- _Instructions to follow_
Lines with the word "options" in them must be copied from the records below.

(Data items)
────────────────────────────────────────
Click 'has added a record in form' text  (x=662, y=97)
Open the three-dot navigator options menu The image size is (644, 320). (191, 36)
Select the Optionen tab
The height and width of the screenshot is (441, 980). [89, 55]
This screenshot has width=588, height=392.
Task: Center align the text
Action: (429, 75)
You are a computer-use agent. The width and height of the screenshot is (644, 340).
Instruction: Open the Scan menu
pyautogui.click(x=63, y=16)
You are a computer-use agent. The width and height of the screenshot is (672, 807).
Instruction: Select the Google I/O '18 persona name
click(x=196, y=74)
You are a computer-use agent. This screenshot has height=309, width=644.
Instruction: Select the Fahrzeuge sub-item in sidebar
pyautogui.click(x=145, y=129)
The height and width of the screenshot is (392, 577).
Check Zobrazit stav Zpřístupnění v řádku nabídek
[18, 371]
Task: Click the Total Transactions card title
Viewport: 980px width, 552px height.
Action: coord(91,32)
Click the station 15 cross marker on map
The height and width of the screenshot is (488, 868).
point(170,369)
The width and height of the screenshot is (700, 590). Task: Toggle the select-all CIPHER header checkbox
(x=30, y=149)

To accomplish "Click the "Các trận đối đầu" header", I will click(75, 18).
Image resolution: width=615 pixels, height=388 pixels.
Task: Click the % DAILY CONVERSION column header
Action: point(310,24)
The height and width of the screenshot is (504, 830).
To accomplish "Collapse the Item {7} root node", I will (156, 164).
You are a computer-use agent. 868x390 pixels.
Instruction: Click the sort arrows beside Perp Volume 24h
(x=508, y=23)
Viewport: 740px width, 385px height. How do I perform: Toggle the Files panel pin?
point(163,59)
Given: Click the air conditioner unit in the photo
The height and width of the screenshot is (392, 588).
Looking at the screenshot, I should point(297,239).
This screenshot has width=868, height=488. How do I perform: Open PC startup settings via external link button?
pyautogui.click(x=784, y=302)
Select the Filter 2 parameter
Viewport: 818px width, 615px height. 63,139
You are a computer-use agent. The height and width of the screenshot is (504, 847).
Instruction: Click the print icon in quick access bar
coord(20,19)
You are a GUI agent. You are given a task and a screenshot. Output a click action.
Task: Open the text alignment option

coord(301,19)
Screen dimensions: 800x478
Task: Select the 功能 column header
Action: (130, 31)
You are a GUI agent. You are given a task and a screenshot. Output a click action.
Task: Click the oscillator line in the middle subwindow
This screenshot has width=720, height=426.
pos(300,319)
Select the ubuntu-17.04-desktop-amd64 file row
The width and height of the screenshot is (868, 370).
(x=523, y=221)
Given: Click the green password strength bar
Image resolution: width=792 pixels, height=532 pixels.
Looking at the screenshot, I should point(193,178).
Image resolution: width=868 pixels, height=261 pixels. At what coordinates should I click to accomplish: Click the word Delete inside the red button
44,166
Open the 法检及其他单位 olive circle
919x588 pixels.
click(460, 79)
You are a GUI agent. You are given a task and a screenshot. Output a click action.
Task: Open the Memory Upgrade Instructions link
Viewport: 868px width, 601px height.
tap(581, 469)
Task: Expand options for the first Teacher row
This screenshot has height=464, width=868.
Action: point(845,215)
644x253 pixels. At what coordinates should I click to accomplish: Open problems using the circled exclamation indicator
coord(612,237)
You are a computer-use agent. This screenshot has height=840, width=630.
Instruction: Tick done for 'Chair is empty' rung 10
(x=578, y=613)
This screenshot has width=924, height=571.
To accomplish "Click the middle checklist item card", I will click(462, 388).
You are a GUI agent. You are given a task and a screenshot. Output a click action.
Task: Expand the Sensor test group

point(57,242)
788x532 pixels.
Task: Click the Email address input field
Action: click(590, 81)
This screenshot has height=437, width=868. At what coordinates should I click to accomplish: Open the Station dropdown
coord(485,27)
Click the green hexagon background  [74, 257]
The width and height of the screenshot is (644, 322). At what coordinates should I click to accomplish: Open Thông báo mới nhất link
────────────────────────────────────────
- _Answer section_
Open the three-dot navigator options menu The image size is (644, 320). (191, 36)
Task: Expand options for the first Teacher row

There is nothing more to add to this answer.